WASHINGTON—Credit unions necessarily involve risk. That is inescapable, said the panelists at a well-attended breakout at CUNA's Governmental Affairs Conference. The other, sharp side of that reality is that the NCUA has made it plain how the boards of directors oversee the risks faced by their credit unions will figure large in ratings.
"Risk is not a dirty word. It is essential," said panelist David Reed, a lawyer and founder of CUDoctor, a consulting practice. "If a credit union avoided all risk it would be out of business." But the risks, at all times, need to measured, monitored, understood. "The board needs to be the all-seeing eye at the top of the pyramid," added Reed,
Panelists, who also included CUNA Mutual Associate General Counsel John Christenson, CUNA Mutual Vice President of Credit Union Protection John Wallace and Kathy Thompson, a senior executive at CUNA, stressed that it is the board's job to oversee, not to attempt to manage, risks.
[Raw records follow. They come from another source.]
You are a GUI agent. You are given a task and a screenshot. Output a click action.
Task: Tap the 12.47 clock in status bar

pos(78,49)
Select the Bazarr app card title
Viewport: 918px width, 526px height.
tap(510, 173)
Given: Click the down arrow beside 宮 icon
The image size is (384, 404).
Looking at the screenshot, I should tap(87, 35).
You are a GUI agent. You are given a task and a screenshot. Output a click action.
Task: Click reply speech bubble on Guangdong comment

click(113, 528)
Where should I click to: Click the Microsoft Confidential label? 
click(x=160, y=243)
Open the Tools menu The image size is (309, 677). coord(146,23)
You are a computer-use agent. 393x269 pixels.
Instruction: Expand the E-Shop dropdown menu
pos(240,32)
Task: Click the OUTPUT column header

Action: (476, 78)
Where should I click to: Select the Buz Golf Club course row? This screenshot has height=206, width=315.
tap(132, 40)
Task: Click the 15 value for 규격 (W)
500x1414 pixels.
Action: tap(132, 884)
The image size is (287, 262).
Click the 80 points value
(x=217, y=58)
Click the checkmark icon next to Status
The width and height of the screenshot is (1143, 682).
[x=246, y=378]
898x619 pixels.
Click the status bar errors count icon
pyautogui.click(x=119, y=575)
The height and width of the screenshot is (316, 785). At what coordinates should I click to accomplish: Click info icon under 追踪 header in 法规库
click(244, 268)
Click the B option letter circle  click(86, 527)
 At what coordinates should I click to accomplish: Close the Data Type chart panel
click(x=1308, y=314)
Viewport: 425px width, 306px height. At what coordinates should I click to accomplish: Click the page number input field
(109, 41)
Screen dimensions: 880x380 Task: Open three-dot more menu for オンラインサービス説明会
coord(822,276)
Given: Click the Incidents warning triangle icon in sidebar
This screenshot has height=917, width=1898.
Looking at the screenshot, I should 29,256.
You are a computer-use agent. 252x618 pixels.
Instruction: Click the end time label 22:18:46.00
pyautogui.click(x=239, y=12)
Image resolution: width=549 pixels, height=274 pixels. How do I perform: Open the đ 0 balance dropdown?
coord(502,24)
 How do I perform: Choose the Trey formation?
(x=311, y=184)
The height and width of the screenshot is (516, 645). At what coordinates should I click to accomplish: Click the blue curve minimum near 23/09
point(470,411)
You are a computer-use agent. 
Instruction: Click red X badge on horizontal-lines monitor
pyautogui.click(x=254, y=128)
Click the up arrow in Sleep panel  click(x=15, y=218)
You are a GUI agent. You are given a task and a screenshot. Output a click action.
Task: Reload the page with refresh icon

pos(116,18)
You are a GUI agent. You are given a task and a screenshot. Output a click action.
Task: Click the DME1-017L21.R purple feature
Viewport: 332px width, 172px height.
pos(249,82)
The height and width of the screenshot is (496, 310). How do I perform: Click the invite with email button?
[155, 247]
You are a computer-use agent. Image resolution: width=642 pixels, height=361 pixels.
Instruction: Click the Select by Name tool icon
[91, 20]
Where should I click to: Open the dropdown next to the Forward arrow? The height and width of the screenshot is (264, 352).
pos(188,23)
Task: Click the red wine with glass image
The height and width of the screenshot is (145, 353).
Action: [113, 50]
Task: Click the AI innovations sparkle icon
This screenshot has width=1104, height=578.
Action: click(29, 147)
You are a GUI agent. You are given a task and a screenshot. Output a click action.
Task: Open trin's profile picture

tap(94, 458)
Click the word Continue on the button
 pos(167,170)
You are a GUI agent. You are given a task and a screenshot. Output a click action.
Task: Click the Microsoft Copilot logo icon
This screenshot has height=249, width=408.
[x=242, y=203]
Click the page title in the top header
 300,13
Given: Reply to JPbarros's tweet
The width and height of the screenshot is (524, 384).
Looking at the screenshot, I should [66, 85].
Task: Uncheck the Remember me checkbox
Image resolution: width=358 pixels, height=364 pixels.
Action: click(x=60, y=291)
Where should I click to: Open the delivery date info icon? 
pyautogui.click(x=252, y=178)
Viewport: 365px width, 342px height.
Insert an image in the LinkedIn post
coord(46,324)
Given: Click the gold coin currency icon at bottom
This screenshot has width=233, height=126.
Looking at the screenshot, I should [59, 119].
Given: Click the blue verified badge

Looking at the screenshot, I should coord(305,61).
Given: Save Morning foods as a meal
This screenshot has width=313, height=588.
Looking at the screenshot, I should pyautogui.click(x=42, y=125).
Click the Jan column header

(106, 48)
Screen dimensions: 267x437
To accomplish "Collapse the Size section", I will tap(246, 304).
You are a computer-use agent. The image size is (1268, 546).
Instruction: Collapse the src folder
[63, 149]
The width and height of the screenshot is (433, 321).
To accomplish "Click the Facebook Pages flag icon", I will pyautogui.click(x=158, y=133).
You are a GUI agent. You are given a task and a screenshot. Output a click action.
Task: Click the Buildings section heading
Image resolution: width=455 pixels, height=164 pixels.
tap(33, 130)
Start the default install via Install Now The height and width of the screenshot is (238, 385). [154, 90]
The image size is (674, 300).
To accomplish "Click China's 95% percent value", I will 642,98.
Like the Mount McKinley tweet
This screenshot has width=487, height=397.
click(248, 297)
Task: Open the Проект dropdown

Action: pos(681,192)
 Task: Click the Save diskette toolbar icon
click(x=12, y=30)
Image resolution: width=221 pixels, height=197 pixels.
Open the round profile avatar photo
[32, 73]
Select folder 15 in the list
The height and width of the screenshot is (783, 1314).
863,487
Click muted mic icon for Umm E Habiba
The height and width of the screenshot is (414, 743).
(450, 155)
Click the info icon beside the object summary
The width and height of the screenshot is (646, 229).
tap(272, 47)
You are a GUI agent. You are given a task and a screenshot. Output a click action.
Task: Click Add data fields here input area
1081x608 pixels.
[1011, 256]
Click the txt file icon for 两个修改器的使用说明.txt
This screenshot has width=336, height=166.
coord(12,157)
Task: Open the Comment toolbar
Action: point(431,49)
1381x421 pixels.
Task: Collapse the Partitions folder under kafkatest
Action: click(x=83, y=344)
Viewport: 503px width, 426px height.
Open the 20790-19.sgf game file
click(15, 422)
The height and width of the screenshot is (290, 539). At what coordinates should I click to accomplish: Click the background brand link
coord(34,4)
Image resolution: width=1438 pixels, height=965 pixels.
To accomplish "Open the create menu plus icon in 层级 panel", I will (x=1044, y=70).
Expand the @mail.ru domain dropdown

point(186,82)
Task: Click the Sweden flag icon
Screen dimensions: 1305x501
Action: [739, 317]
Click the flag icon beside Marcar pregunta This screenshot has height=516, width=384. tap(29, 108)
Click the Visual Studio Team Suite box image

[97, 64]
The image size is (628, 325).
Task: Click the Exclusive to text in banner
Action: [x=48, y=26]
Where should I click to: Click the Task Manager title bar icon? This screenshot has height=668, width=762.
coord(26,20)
The latter is management's job and, while splitting that hair is not always easy, understanding the delicate differences between the board's duties and management's is crucial to a smoothly functioning credit union, said the panelists.
The board, added Wallace, "needs to set a risk oversight policy" that tells management what risks the board believes the credit union should accept and also advises about risks to avoid.
A policy also would advise management about how and where to update the board about the key risks likely to be faced by the CU.
That varies by institution, stressed the panelists, but as a rule risks fall into four large buckets: fraud (where insider fraud looms very large); litigation (including class action litigation such as the current wave of ADA related suits involving ATMs); third-party risks (this category includes possible errors and omissions by every vendor to the credit unions, from the developer of a mobile banking app to the core system provider); and new interest rate risks.
With respect to vendor risk, Thompson warned: "The NCUA is examining in regard to the level of due diligence credit unions are performing on their vendors." That, she said, has become a topic of increasing importance and boards need to be sure their institution has in place thorough due diligence procedures.
As for interest rate risks, Thompson distributed a handout that stated that, effective January 1 2012, every federally insured credit union needs a written interest rate risk management policy. The only exclusions are institutions with assets under $10 million and also institutions in the $10 to $50 million range must comply only if total first mortgage loans plus investments with maturities greater than five years equals or exceeds 100 percent of net worth. By NCUA count, about 3,200 credit unions need to have policies in place and perhaps 800 have yet to do so.
"You need to talk about risk," said Christenson in perhaps the key take-away from the session. "The board and management need an ongoing dialog."